Im in a machine learning course and bayes networks was presented in such an abstract way I find it really difficult to understand how to use it. And all examples I can find, the final numbers seem appear magically without any explanation. Please help!
I am stuck already at problem 1. I think some of the idea is that $G$ is not going to be a part of the simplified expression because it's not on the path from $B$ to $W$ in the graph (DAG).
I want use Bayes formula:
$$ P(B = tr \ | \ W = tr) = \dfrac{P(B = tr, W = tr)}{P(W = tr)} $$
But I dont know how to continue from there, or expand this expression rather.
I guess if I understand 1, 2 is gonna be easier. Either way Im happy with any help I get. Thanks
Firstly, I'm going to change notation, so that $W$ is $\{W = tr\}$ and $W^\prime$ is the converse.

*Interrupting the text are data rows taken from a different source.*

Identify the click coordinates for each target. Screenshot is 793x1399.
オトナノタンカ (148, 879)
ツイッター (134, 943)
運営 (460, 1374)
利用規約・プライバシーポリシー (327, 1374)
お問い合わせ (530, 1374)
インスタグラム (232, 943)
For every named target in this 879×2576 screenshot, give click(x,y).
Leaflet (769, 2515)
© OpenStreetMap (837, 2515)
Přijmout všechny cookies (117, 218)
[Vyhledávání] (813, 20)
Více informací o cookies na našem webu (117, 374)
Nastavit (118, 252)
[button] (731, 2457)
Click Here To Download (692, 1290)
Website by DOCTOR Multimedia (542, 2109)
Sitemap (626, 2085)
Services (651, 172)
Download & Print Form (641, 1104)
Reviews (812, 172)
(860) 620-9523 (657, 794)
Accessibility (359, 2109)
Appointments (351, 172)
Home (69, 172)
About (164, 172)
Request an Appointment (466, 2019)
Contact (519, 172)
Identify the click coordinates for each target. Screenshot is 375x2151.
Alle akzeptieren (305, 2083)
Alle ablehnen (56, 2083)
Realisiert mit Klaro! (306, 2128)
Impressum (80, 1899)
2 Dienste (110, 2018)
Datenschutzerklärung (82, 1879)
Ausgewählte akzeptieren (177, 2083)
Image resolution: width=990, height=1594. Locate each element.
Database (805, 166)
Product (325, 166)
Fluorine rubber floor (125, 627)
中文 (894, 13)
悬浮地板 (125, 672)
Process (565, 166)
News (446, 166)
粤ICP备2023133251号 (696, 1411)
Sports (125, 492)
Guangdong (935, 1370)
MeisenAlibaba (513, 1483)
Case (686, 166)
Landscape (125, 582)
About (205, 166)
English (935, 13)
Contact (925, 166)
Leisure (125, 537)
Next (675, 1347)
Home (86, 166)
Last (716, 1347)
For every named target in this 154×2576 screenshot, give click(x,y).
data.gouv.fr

We know that the events $B, W$ are conditionally independent given the alarm, so we want to think about the probability of both events for the possible states that the alarm can be in. We can calculate the numerator in your expression as $$P(B, W) = P(B, W, A) + P(B, W, A^\prime).$$ Now we want to convert this into probabilities that we know. The only marginal that we already know is $P(B)$ (and $P(B^\prime)$), so we'll start by conditioning on $B$: $$P(B, W) = P(A, W | B) P(B) + P(A^\prime, W | B) P(B).$$ Due to the structure of the Bayes network we know that $$P(W | A, B) = P(W | A)$$ because Watson's state depends on the state of the alarm, not on what triggered it. Conditioning again, we get $$P(A, W | B) = \frac{P(A, W, B)}{P(B)} = \frac{P(A, W, B)}{P(A, B)} \frac{P(A, B)}{P(B)} = P(W | A, B) P(A | B) = P(W | A) P(A | B)$$ and similarly $$P(A^\prime, W | B) = P(W | A^\prime) P(A^\prime | B).$$ Putting this together, we get $$P(B, W) = P(W | A) P(A | B) P(B) + P(W | A^\prime) P(A^\prime | B) P(B). \\ = 0.9 \cdot 0.99 \cdot 0.01 + 0.5 \cdot (1 - 0.99) \cdot 0.01 \\ = 0.00891 + 0.00005 = 0.00896.$$
To calculate $P(W)$ we would like to be able to use $A$ again and do the following direct calculation: $$P(W) = P(W, A) + P(W, A^\prime) = P(W | A) P(A) + P(W | A^\prime) P(A^\prime)$$ but unfortunately we don't know the marginal probabilities $P(A)$ or $P(A^\prime)$, so we have to calculate them from the marginal probability that we do know, $P(B)$: $$P(A) = P(A, B) + P(A, B^\prime) \\= P(A | B) P(B) + P(A | B^\prime) P(B^\prime) \\ = 0.99 \cdot 0.01 + 0.05 \cdot (1 - 0.01) \\ = 0.0099 + 0.0495 = 0.0594$$ So $P(A) = 0.0594$ and $P(A^\prime) = 1 - P(A) = 0.9406$. We can then calculate $P(W)$ as: $$P(W) = 0.9 \cdot 0.0594 + 0.5 \cdot 0.9406 = 0.52376.$$ Finally, $$P(B | W) = \frac{P(B, W)}{P(W)} = \frac{0.00896}{0.52376} \approx 0.0171.$$